8. A Byzantine attack defense device based on federated learning, characterized in that, The device includes: The probability matrix construction module is used to obtain local models and sample datasets of several target clients, perform forward propagation on the sample datasets using the local models to obtain the output probability vectors of each target client, and construct several probability matrices based on the output probability vectors and the sample datasets. A distance matrix construction module is used to determine the Euclidean distance between any two probability matrices and to construct a distance matrix based on the Euclidean distance. The client clustering module is used to perform hierarchical clustering of the target clients based on the distance matrix to obtain several client clusters; The similarity determination module is used to obtain the standard model of each target client and the probability standard matrix of the standard model, determine the similarity between the probability matrix and the probability standard matrix one by one, and generate a matrix to be labeled based on the similarity. The information update module is used to mark the type of the matrix to be marked, and to update the information of the client cluster using the marked matrix to obtain the updated cluster; The update cluster aggregation module is used to aggregate all the updated clusters to obtain the final defense model.

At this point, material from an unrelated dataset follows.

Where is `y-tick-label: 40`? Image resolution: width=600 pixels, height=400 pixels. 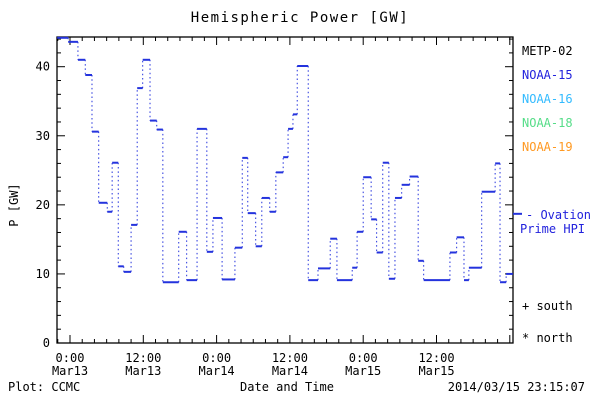 y-tick-label: 40 is located at coordinates (43, 67).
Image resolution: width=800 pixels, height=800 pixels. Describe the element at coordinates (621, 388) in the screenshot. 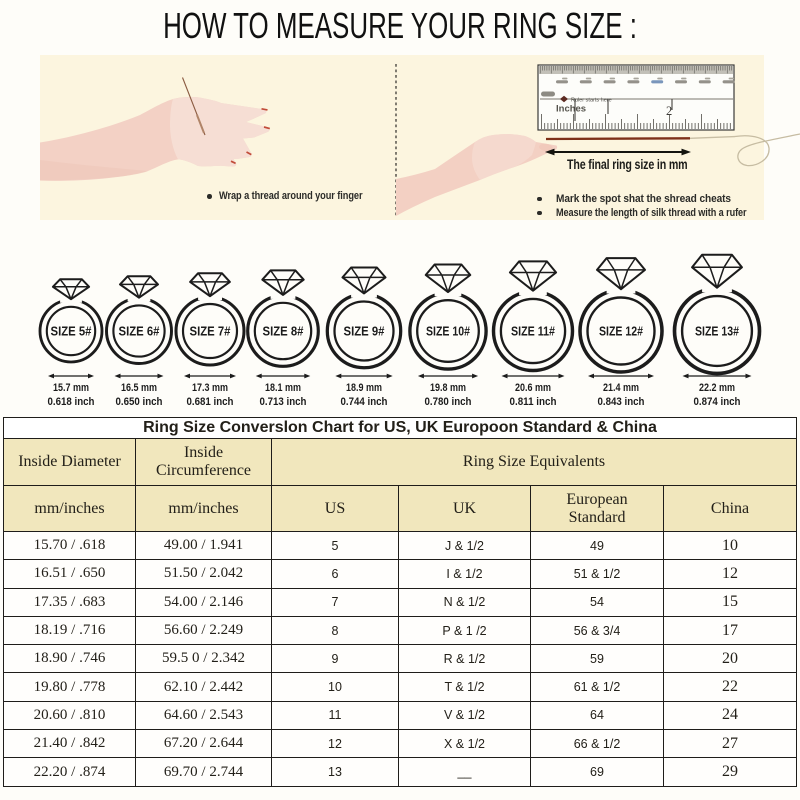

9. An electronic device, characterized in that, The electronic device includes: At least one processor; and, A memory communicatively connected to the at least one processor; wherein, The memory stores a computer program that can be executed by the at least one processor, the computer program being executed by the at least one processor to enable the at least one processor to perform a federated learning-based Byzantine attack defense method as described in any one of claims 1 to 7.
10. A computer-readable storage medium storing a computer program, characterized in that, When the computer program is executed by the processor, it implements a Byzantine attack defense method based on federated learning as described in any one of claims 1 to 7.